### Objective
Give the lines of the items as a Markdown table with the columns Row and Line, starting at the line containing "Click the No file chosen text" and ending at the line containing "Looking at the screenshot, I should click(x=338, y=289).". Leave out blank lines.

Entries for locating elements and text
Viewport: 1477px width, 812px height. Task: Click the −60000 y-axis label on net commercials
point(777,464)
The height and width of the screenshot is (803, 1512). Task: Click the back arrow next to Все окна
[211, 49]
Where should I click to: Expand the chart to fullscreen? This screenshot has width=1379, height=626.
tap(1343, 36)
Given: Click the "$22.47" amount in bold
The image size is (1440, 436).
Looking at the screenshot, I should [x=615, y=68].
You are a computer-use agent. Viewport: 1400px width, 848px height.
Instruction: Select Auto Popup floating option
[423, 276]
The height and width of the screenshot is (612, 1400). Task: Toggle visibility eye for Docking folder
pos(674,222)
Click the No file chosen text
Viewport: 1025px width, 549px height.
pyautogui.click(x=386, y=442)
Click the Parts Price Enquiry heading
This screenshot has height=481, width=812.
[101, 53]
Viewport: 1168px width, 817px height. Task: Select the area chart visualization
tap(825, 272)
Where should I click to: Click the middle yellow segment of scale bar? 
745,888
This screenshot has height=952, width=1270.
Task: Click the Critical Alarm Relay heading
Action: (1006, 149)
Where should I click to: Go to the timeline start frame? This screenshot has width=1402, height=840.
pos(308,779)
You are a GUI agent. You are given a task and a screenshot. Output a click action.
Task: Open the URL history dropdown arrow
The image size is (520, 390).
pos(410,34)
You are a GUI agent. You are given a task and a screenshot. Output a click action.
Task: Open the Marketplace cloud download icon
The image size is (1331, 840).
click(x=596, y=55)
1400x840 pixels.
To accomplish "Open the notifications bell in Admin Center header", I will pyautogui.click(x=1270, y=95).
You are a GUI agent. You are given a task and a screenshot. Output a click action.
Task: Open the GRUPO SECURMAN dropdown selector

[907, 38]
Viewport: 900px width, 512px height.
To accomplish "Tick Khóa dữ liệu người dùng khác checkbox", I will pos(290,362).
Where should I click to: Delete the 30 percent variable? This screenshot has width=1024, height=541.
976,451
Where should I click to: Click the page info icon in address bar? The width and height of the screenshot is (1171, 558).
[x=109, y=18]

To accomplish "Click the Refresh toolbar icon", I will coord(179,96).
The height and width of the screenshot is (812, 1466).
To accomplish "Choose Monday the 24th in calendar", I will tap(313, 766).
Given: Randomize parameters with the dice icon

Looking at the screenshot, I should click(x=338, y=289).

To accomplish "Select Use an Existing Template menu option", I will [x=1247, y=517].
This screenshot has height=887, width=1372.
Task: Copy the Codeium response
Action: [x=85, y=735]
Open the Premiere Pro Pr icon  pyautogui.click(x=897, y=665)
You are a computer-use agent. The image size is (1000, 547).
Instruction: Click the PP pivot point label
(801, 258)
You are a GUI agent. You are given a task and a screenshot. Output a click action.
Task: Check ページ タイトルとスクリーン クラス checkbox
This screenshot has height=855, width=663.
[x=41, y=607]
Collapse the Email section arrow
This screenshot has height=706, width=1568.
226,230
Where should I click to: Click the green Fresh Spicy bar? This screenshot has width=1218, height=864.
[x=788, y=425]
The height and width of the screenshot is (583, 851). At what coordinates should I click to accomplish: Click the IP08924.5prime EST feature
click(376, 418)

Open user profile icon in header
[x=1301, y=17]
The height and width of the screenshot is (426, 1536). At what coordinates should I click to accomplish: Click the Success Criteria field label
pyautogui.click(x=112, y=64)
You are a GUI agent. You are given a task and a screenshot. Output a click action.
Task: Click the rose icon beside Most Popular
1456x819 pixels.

### Final result
| Row | Line |
|---|---|
| 1 | Click the No file chosen text |
| 2 | Viewport: 1025px width, 549px height. |
| 3 | pyautogui.click(x=386, y=442) |
| 4 | Click the Parts Price Enquiry heading |
| 5 | This screenshot has height=481, width=812. |
| 6 | [101, 53] |
| 7 | Viewport: 1168px width, 817px height. Task: Select the area chart visualization |
| 8 | tap(825, 272) |
| 9 | Where should I click to: Click the middle yellow segment of scale bar?  |
| 10 | 745,888 |
| 11 | This screenshot has height=952, width=1270. |
| 12 | Task: Click the Critical Alarm Relay heading |
| 13 | Action: (1006, 149) |
| 14 | Where should I click to: Go to the timeline start frame? This screenshot has width=1402, height=840. |
| 15 | pos(308,779) |
| 16 | You are a GUI agent. You are given a task and a screenshot. Output a click action. |
| 17 | Task: Open the URL history dropdown arrow |
| 18 | The image size is (520, 390). |
| 19 | pos(410,34) |
| 20 | You are a GUI agent. You are given a task and a screenshot. Output a click action. |
| 21 | Task: Open the Marketplace cloud download icon |
| 22 | The image size is (1331, 840). |
| 23 | click(x=596, y=55) |
| 24 | 1400x840 pixels. |
| 25 | To accomplish "Open the notifications bell in Admin Center header", I will pyautogui.click(x=1270, y=95). |
| 26 | You are a GUI agent. You are given a task and a screenshot. Output a click action. |
| 27 | Task: Open the GRUPO SECURMAN dropdown selector |
| 28 | [907, 38] |
| 29 | Viewport: 900px width, 512px height. |
| 30 | To accomplish "Tick Khóa dữ liệu người dùng khác checkbox", I will pos(290,362). |
| 31 | Where should I click to: Delete the 30 percent variable? This screenshot has width=1024, height=541. |
| 32 | 976,451 |
| 33 | Where should I click to: Click the page info icon in address bar? The width and height of the screenshot is (1171, 558). |
| 34 | [x=109, y=18] |
| 35 | To accomplish "Click the Refresh toolbar icon", I will coord(179,96). |
| 36 | The height and width of the screenshot is (812, 1466). |
| 37 | To accomplish "Choose Monday the 24th in calendar", I will tap(313, 766). |
| 38 | Given: Randomize parameters with the dice icon |
| 39 | Looking at the screenshot, I should click(x=338, y=289). |